TASK TO CARRY OUT — Below are records. Copy every line with "computer" in it.

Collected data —
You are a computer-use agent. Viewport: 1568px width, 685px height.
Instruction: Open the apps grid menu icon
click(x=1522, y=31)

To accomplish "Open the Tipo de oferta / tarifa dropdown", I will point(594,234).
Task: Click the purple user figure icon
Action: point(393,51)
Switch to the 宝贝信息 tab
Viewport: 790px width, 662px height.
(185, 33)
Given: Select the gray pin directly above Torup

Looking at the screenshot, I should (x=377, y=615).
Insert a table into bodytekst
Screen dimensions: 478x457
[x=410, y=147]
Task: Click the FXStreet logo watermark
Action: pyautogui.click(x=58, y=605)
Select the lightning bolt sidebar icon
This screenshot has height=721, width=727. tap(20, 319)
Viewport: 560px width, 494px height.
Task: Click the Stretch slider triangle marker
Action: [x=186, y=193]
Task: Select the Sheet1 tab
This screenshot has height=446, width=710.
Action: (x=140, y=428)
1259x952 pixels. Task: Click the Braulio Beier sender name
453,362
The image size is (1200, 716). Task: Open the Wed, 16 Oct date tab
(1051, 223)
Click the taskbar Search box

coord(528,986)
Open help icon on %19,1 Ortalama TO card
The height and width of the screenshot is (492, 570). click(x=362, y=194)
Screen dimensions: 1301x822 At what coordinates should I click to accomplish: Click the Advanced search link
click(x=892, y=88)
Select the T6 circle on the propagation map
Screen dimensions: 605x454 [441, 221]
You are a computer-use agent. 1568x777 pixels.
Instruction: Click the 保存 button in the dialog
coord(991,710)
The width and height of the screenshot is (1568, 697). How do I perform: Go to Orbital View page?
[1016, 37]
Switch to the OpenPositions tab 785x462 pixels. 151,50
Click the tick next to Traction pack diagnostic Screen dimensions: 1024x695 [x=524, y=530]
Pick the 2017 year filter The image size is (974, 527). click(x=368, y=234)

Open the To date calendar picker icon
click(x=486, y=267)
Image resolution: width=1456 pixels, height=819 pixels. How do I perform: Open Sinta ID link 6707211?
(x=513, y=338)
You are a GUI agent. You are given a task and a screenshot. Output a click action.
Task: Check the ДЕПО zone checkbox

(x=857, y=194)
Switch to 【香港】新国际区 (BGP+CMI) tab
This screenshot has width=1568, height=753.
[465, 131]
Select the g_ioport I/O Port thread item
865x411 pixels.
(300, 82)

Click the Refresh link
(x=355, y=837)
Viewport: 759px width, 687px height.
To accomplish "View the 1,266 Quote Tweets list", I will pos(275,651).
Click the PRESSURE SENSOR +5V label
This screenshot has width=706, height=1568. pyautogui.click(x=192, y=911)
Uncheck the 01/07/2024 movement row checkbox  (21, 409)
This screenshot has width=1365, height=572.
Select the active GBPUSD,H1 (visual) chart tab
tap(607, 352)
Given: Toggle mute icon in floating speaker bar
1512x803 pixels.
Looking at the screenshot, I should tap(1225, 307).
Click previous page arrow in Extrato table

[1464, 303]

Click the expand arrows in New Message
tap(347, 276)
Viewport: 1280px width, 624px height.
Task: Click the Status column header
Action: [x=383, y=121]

RESULT OF THIS TASK —
You are a computer-use agent. Viewport: 1568px width, 685px height.
You are a computer-use agent. 1568x777 pixels.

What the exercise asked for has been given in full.